Inhalation aerosols offer a targeted drug therapy for chronic respiratory diseases such as asthma. However, the rapid elimination of therapeutic proteins from the lungs implies the requirement to deliver them once daily and this imposes a significant therapy burden to patients. Prof R. Vanbever investigates the potential of PEGylation for sustaining the presence of therapeutic proteins in the lungs. Her team has demonstrated that the covalent attachment of a large polyethylene glycol chain to therapeutic proteins greatly prolongs their presence in the lungs. This prolonged pulmonary residency translates into an improved efficacy in reducing lung inflammation in murine models of asthma.
How interacting with bioactive lipids can be beneficial in inflammatory diseases?
Bioactive lipids are endogenous mediators regulating numerous homeostatic functions, including inflammation. During inflammation, specialized lipid molecules are responsible for coordinating the cascade of events starting with the initiation of inflammation and ending with the resolution phase.
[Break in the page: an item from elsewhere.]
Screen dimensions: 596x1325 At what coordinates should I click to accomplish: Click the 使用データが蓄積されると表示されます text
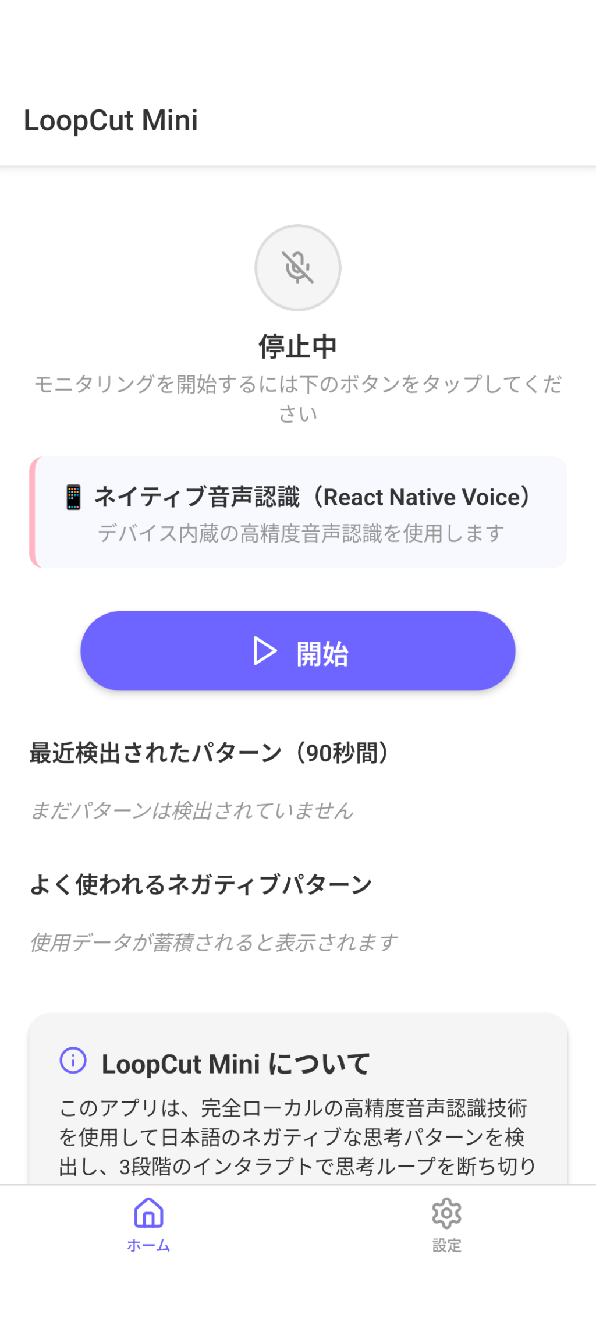pos(213,942)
While some lipid mediators, such as prostaglandins, are well characterized, much remains to be discovered regarding the properties of other bioactive lipids. Therefore, Prof G.G. Muccioli and his team study the effect of bioactive lipids, such as endocannabinoids and related compounds, oxysterols, and lysophospholipids, on inflammation. Our aim is to reduce inflammation in a variety of diseases by interacting with the enzymes and receptors regulating bioactive lipid functions.
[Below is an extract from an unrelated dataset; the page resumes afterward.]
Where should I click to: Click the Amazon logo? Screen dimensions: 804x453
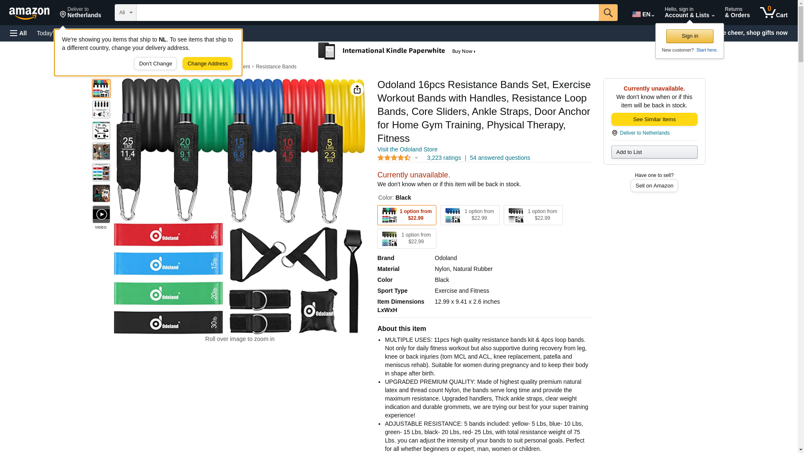click(x=29, y=13)
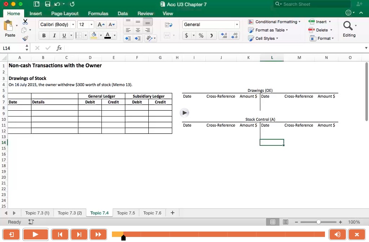Click the add new sheet plus button

tap(173, 213)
How to efficiently deliver drugs to the central nervous system?
The therapeutic potential of novel potent drug that address diseases of the central nervous system is often limited by a low bioavailability, off target toxicity and limited access of therapeutic molecules to the CNS (blood-brain-barrier). One strategy developed by Prof. A des Rieux and her team to address these limitations is to develop new drug delivery systems (nanomedicines) that would specifically deliver drugs to the CNS. Drug encapsulation in nanoparticles would protect the drug, increase its solubility and its transport across biological barriers. These systems are currently tested in models of multiple sclerosis and spinal cord injury but could be used for other pathologies.
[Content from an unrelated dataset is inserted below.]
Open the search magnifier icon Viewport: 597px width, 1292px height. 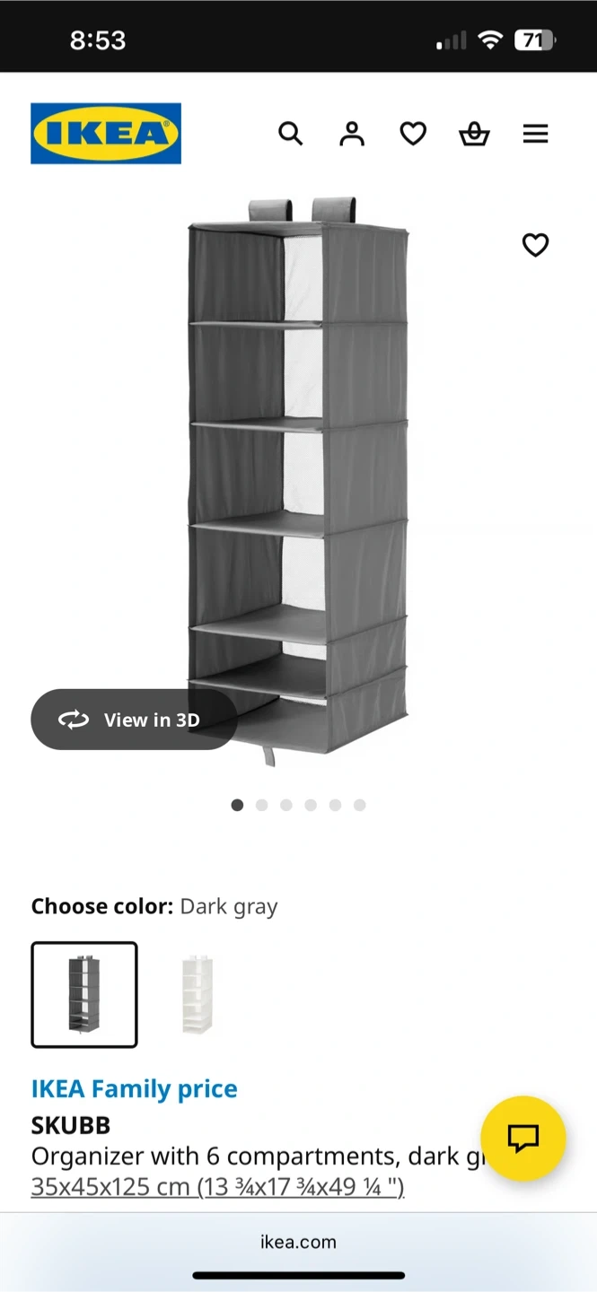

How to improve the delivery, engraftment and survival of stem cells?
Regenerative medicine aims at restoring organ function that was lost due to a pathology or an accident. Most of the strategies that are being explored involve stem cells. Limiting factors are cell survival after injection, cell engraftment, potential formation of tumors and host rejection. Combination of biomaterials and drug delivery is one of the approaches that Prof A. des Rieux and her team use to address these issues. We are currently exploring the potential of dental stem cells for spinal cord injury and inflammatory diseases and developing different strategies to deliver them in the central nervous system.
How to enhance the oral delivery of drugs using nanomedicines?
Oral delivery of biologics and poorly water soluble drugs is hindered by both the physicochemical properties of the drug molecule and physiological barriers in the gastrointestinal tract. Therefore, to overcome these limitations, Prof V. Préat, Dr A. Beloqui and their team are exploring and optimizing nanomedicines as a promising drug delivery systems with applications in high-impact diseases such as inflammatory bowel disease, type 2 diabetes mellitus, and obesity. Nanoparticles can improve the oral bioavailability of both hydrophobic and hydrophilic drugs, as well as biologicals via different mechanisms: enhancing the solubility, prevention against premature degradation in the intestine, enhancing intestinal permeation and targeted drug delivery.